The Metro Expo Line is a light rail line with three stations in and around the USC campus, including the Jefferson/USC station, Expo Park/USC station, and Vermont/Expo station. The line operates from 5am to 12:30am on weekdays and up to 2am Fridays and Saturdays. The line will also be extended in 2016 to service between Culver City and Santa Monica.

Getting the bus is a convenient option, and the Los Angeles Department of Transportation runs the DASH and Commuter Express bus lines around the perimeter of the USC campus as a cheap and easy way to get about downtown.

 

2. Bicycle

A hugely popular form of transport for students, especially for those living on campus, is riding a bike. Bikes are allowed everywhere outdoors on the USC campus and you’ll find bike stands and bike-friendly paths everywhere.

You can pick up a bicycle at the University Store Village or Lion’s Bike Shop at 29th Street and Vermont. Don’t forget to always lock your bike!

 

 3. By car

Travelling by car is by far the most popular transport option for the population of Southern California. To save money, many students opt to carpool with other USC students using services like Zimride, a private ride-sharing network for students and staff.

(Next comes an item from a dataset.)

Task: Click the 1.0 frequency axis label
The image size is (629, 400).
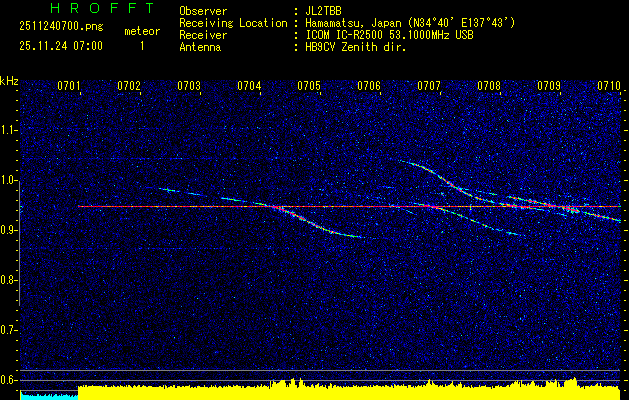Action: click(x=9, y=180)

Another alternative to buying a car is to rent a Zipcar, with membership for students at only $35 per year. The cars are available right on campus and you can easily reserve them online.

 

Where to stay:

1. On Campus

Once you’re formally admitted to the university, you can then apply online for housing on the campus. The university has more than 40 facilities, including apartments, residential colleges, residence halls, and apartments.

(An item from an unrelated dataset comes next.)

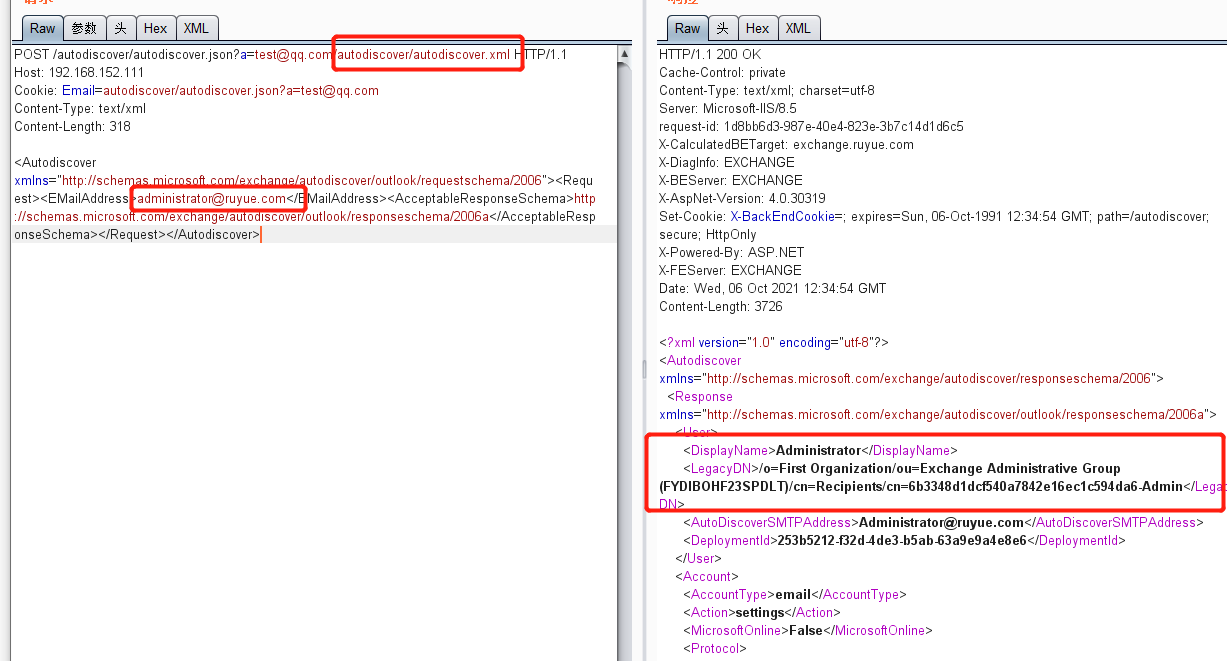Click the request scrollbar up arrow
Viewport: 1227px width, 661px height.
pyautogui.click(x=625, y=54)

Although living on campus isn’t compulsory, almost all first year students do so for at least their first two years. Living on campus lets you take advantage of all the facilities close by, such as the recreation center and the library.

 

2. Renting an apartment

If you want to live off campus, then you’re in luck, because USC has partnered with Off-Campus Housing to provide you with apartment listings in the area. The site lets you search for apartments as well as potential roommates.

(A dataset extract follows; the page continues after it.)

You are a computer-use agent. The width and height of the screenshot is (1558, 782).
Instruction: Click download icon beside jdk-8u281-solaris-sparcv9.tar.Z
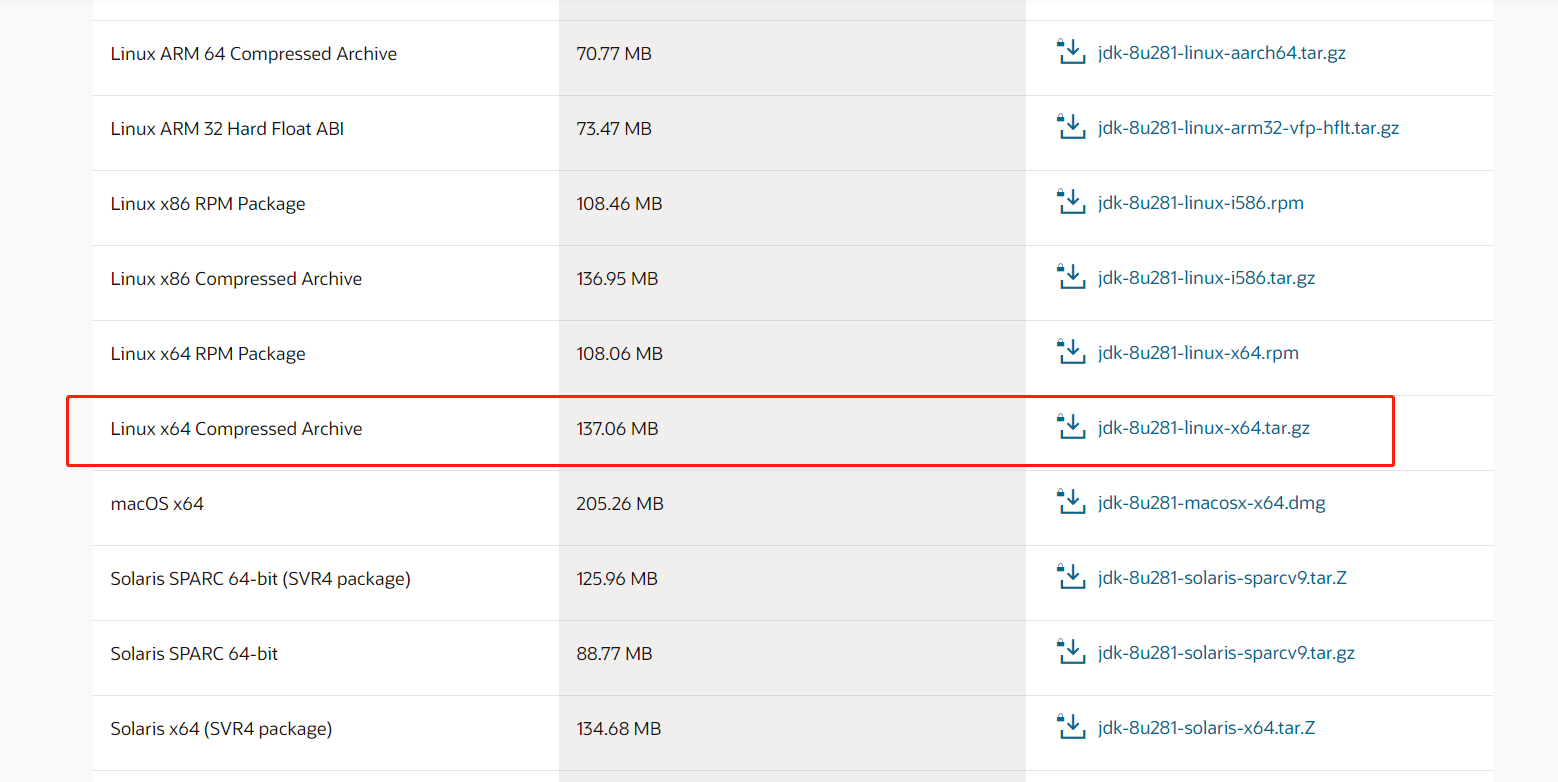1071,577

You’ll also get information about the rental system, safety tips, and other tools and resources to aid your search. Living off campus could work out cheaper and give you more freedom than staying in a residence hall at the college.

 

3. Temporary housing

When you first arrive in the US, you may have to stay in temporary accommodation while you organize more permanent housing.  The housing office at USC may be able to provide you with temporary housing; alternatively, you can stay in one of the hotels or motels situated near the main campus. You can search USC’s website for listing in the area here.

 

Food on a budget

1. Campus food

Save yourself the cost of transport by eating on campus. Meal plans can work out expensive but they offer the convenience of eating at the traditional dining halls within the campus. USC also has plenty of restaurants, diners, and cafés where you can grab a bite, with everything from fine dining to casual service restaurants.

 

2. Cheap eats

The Lab Gastropub located within USC’s campus won’t break your budget and if you’re old enough, you can grab a beer for $4 at happy hour. If you’re a fan of pizza, then you can pick up a pie for as little as $6 at The Pizza Studio on S Figueroa St. For a cheap lunch or an iced coffee, you can pop into Urbnmrkt and create your own sandwich or grab a burger for $6.

 

3. Food shopping

USC hosts a farmer’s market most Wednesdays on campus from 11am-3pm where you’ll find organic fruit and vegetables, as well as hot food. You can also join a collaborative that promotes local community-supported farming and have fresh organic produce delivered weekly as part of your share.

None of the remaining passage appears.